Descartes situó en la razón la esencia humana, dejando el cuerpo al margen y volviendo la naturaleza ajena a nuestro destino

En su Manifiesto futurista Marinetti recogió la arrogancia de esta codicia en su anuncio de un arte visto como “un asalto violento contra las fuerzas desconocidas, para forzarlas a postrarse ante el hombre”. Frase en que suena la vehemencia del despecho, la agresividad que incuba el miedo largamente acumulado. Desde luego, la pesadilla de la Peste Negra que, después del siglo XIV, regresó varias veces sobre Europa. La humanidad que al día siguiente de sus angustias se sobrepuso, se irguió y decidió que jamás volvería a quedar de rodillas ante la naturaleza. La misma que ahora mira con perplejidad y espanto las consecuencias de una venganza trastornada.
Dos años después del Manifiesto de Marinetti se hundiría el Titanic y cinco más tarde estallaría la Primera Guerra Mundial.

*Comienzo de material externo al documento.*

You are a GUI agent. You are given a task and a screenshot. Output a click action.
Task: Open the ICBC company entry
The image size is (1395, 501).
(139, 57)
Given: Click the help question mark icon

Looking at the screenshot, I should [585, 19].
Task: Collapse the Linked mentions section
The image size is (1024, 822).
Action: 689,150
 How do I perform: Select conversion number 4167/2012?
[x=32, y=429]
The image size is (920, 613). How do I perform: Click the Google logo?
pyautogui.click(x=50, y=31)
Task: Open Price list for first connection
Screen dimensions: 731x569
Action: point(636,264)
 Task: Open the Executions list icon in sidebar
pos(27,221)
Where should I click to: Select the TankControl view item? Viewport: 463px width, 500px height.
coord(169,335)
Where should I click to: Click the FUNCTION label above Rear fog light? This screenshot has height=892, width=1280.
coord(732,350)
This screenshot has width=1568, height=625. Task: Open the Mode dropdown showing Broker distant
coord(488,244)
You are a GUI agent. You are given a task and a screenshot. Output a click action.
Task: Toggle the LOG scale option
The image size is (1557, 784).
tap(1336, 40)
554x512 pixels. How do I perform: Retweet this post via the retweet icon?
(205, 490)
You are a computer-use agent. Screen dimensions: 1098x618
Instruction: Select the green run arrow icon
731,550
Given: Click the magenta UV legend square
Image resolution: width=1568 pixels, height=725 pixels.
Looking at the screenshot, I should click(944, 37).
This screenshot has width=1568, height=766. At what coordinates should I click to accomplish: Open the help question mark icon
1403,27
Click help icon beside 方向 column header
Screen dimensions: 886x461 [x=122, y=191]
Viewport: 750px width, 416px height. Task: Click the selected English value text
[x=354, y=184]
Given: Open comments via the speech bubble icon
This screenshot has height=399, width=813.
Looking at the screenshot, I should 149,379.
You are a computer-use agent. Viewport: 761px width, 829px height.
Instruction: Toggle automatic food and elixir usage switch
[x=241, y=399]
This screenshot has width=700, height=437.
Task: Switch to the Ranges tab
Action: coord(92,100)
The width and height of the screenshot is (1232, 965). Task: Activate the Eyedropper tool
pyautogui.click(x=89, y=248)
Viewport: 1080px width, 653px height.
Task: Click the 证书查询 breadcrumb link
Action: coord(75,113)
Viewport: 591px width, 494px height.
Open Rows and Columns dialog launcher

René Descartes, autor de uno de los libros que decidieron el rumbo de la modernidad, para bien o para mal.

En conclusión, una sucesión de tres exclamaciones proferidas con el mismo volumen: la del antiguo terror de nuestros abuelos indefensos ante la inmensa naturaleza; la del enloquecido afán de nuestros padres de triunfar sobre ella cobrándose todas las cuentas pendientes; y, ahora, el grito de ira nuestro contra el vil retrato de nuestra especie en el espejo de la catástrofe. 
Y con ello, el dolor y la vergüenza que suscita esa extraña dificultad nuestra para situarnos en el punto medio, en el fino equilibrio que cae con facilidad cada vez que nos endiosamos y también cada vez que nos odiamos.